We're back with another in-depth edition of Veriscope Regulatory Recap. This week, we cover New Jersey’s New York-like crypto regulatory framework, the Indian Finance Minister’s call for global collaboration on crypto regulations, France to turn up the heat against crypto businesses, and Oman to create new crypto regulations. So, let’s dive straight into it.
Following New York state’s footsteps, the state of New Jersey, too, is ready with a crypto regulatory framework of its own.
Introduced in February 2022 and amended most recently last month, the proposed framework goes by the name the Digital Asset and Blockchain Technology Act. And many legal experts believe that the New Jersey law could be more comprehensive than its New York predecessor.
As evident from the draft, the proposed regulation offers directives on what types of persons should engage in a digital asset business activity. It also talks about a licensing system whereby an application for a license under this act has to be submitted through the Nationwide Multistate Licensing System.

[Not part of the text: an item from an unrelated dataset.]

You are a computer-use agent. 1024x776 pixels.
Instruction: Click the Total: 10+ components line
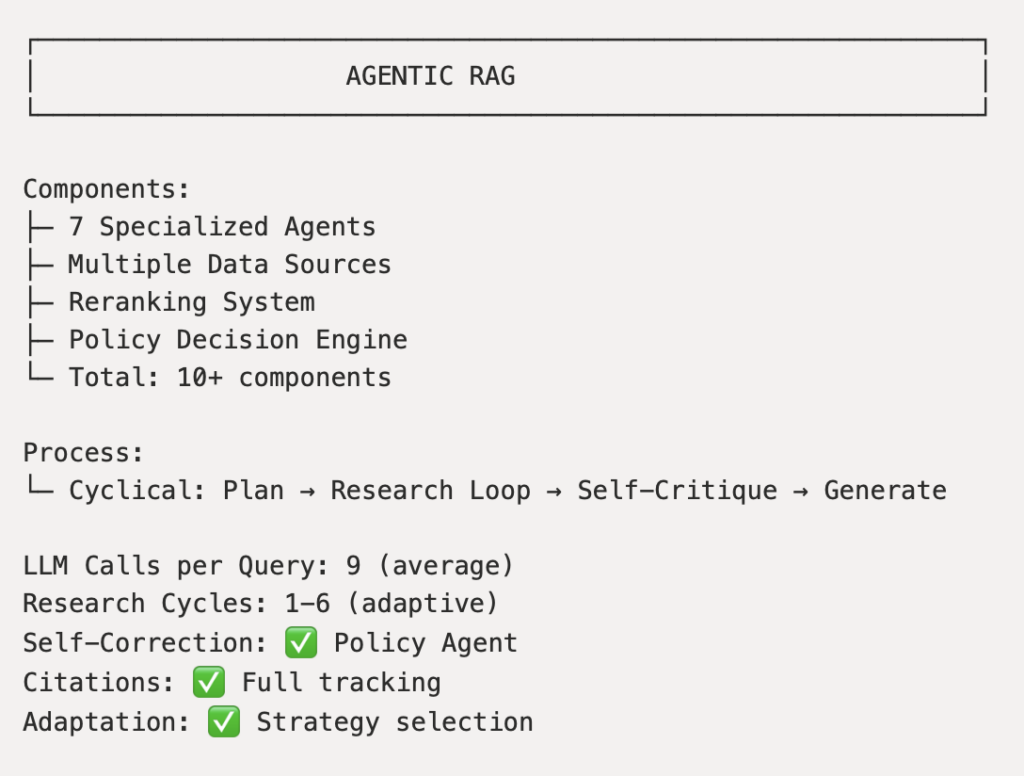[x=229, y=378]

Indian Finance Minister recently stressed that a collective global effort is an answer to regulating virtual assets rather than a standalone country trying to control the tech-intensive areas of crypto mining, asset, or transaction.
She also highlighted the country’s efforts to develop a standard operating protocol through detailed discussions with other G20 members.
According to local industry representatives, the need for strong crypto regulations is even higher in India as the country is witnessing the adoption of digital assets at an exponential rate.
Yet, so far, India’s approach towards crypto assets has been that of suspicion and doubt. The government has imposed a 30% tax rate on all crypto income, and on top of that, it does not even allow crypto traders to offset losses against gains.
The new registration conditions for VASPs (read: crypto businesses), scheduled to come into effect in January 2024, will require companies to comply with additional rules on internal controls, cybersecurity, and conflicts of interest.
Expert opinion indicates that new requirements for companies to have resilient and secure IT systems could prove difficult for small businesses and even pose a challenge for regulators when monitoring the market for irregularities.
To date, the text of the regulation is yet to receive approval from the National Assembly.
The new regulatory framework for the virtual asset industry in the Sultanate would be set up by its Capital Market Authority, known as the CMA.
The framework would give powers to CMA to oversee virtual asset activities, VASP licensing, and implement risk identification and mitigation strategies in the virtual asset space. It will also propagate surveillance, enforcement strategies, and mechanisms to prevent market abuse.
CMA will obtain the necessary guidance and advice about setting up the regulations from XReg Consulting Limited and Said Al-Shahry and Partners.
Once approved, crypto assets, exchange services, and initial coin offerings will come under new regulations.